Our findings indicate that payment reform should address not only telehealth visits, but that it should also include more robust support of home monitoring devices to make remote care accessible to all patients with chronic conditions amenable to such a care plan [13]. Emerging research on the impact of COVID-19 on primary care supports our finding that patients need enhanced support for telehealth and home-based maintenance and monitoring [26, 27], including the ability to readily exchange data between patients and providers [28]. In order to ensure equity it will be important that not only payers cover the cost of home monitoring devices but also that proactive efforts are made to reduce the digital divide among difficult-to-reach, vulnerable populations [1].

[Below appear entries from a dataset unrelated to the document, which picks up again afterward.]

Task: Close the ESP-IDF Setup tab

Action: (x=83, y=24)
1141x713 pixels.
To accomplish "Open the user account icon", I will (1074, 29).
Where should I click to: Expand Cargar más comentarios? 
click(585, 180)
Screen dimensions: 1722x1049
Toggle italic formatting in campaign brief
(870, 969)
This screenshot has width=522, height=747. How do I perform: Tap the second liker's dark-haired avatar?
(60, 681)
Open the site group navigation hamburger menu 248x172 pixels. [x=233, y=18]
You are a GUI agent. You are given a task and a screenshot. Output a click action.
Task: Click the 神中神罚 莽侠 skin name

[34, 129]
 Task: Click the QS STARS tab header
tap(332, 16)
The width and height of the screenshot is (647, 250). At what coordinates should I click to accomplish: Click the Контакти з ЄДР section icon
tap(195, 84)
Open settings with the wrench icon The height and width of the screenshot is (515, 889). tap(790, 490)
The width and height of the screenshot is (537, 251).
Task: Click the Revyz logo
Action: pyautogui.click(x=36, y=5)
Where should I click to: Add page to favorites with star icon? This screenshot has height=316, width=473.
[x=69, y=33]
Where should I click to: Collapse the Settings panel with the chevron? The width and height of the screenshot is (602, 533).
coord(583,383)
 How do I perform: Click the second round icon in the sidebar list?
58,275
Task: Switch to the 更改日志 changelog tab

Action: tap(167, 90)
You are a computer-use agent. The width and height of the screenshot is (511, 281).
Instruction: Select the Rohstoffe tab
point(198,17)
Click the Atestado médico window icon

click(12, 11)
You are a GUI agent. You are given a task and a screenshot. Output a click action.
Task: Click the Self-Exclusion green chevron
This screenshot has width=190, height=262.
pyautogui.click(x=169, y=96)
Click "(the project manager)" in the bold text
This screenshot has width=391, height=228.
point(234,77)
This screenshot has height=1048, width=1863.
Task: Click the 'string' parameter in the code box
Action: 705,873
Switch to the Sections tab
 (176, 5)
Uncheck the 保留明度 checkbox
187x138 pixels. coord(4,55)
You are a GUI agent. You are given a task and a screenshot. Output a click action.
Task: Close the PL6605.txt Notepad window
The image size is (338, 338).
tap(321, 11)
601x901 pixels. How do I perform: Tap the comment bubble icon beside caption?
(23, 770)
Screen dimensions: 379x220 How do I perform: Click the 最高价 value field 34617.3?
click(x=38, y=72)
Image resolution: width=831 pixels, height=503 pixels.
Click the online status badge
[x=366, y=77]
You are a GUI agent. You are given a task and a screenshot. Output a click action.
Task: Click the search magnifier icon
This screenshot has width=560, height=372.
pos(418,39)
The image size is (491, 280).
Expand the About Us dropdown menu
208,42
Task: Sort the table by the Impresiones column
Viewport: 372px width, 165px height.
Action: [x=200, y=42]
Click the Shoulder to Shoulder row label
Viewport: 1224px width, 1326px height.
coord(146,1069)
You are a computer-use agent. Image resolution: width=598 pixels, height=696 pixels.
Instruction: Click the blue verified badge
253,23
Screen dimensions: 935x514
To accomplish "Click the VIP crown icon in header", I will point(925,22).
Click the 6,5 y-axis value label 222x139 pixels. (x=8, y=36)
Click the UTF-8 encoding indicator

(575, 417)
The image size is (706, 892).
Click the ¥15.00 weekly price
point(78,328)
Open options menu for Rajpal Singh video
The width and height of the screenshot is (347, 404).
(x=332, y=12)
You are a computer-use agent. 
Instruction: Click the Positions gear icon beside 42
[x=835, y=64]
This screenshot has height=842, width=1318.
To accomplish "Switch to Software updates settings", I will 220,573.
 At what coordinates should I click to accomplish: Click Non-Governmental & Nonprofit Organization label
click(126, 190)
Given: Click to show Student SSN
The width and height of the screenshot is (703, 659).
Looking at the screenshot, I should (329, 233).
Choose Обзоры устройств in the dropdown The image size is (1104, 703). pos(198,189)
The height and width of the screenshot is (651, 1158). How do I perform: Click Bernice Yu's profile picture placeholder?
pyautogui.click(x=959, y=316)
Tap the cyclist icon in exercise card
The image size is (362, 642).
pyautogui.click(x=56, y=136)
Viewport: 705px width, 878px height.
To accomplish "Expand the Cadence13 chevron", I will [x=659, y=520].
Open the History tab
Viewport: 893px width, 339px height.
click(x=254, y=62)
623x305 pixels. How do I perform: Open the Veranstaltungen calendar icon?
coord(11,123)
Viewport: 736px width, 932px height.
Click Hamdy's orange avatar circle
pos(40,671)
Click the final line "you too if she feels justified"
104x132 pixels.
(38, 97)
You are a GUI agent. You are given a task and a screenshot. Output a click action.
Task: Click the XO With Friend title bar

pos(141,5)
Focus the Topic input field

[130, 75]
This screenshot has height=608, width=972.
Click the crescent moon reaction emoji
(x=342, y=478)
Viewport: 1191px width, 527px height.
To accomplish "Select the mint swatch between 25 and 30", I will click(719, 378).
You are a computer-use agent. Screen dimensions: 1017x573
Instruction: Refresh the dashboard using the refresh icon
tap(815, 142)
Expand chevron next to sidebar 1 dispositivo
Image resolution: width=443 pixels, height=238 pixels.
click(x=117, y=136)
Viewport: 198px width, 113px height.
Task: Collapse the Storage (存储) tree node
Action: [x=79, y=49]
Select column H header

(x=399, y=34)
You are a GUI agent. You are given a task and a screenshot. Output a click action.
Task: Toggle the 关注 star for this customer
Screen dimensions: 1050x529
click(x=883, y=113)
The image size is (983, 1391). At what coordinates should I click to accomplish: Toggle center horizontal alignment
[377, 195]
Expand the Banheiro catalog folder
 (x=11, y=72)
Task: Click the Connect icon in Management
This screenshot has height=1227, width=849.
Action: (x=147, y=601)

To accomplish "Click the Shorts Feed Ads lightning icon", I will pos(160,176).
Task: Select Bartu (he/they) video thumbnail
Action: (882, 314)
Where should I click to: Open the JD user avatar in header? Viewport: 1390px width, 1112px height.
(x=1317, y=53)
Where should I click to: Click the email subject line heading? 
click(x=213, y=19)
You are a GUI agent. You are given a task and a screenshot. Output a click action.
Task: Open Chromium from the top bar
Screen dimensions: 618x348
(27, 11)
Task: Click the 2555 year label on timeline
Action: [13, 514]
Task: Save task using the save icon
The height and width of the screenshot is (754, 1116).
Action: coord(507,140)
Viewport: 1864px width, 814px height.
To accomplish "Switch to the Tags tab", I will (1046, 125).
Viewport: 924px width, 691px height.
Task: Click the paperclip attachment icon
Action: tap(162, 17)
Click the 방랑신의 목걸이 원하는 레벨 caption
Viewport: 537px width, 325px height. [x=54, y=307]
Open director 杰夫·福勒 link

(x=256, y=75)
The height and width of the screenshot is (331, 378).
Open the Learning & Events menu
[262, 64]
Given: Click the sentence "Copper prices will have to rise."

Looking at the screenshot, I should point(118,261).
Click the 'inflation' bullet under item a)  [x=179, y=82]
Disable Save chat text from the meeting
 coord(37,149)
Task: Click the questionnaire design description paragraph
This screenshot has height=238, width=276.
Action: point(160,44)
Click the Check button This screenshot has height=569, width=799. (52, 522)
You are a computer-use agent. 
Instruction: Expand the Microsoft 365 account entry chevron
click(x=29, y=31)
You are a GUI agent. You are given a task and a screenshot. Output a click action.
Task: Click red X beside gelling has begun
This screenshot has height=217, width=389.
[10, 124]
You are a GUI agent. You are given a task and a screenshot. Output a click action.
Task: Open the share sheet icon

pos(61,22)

This study should be interpreted in light of its strengths and limitations. Notably, the practices that participated in these interviews were high-performing practices and may represent the best-case scenario of health care delivery during this time. These practices may have demonstrated a tremendous amount of resilience because they are high performers; however, because the COVID-19 pandemic was unprecedented, these practices may not have been better positioned to adapt than other primary care practices across the country. We also conducted our interviews during the first wave of COVID-19. As the country entered later waves of the pandemic, it is possible that practices had different things to share about the way in which they were and are able to effectively provide chronic disease management and preventive care. Our study included primary care practices dedicated to adult patient populations, and many of our findings may not be applicable to pediatric populations. Relatedly, although our study included a diverse set of practices across the country, it does not allow us to know if there are trends by region or type of practice. Despite the noted limitations, this paper is novel because it is one of only a couple qualitative papers that assessed the early pandemic response of primary care practices in great depth using a unique sample of high-performing practices from across the country.


COVID-19 has ushered in a paradigm shift in the delivery of high-quality primary care. While some innovations sparked by the pandemic are sure to fade away as the threat of infection diminishes, it seems likely that some of the changes made to safely accommodate the provision of chronic and preventive care are here to stay. System-wide long-term adaptations, which will likely be driven by a more permanent shift from all in-person visits and procedures to remote care for a substantial minority of visits, have the potential to improve care delivery and better meet patient needs beyond the pandemic by incorporating population health as a focus of the health system – an effort which would require payment reform [1]. Findings from this study in combination with related emerging literature indicate that more research is needed to determine which conditions are amenable to remote care, best practices for remote care, and how to support patients’ self-care and monitoring activities at home [23]. Although an endpoint for the pandemic remains uncertain, it is undoubtable that there will continue to be new adaptations made to way in which primary care practices provide chronic disease management and preventive care. Future research should qualitatively assess primary health care in the post-pandemic period.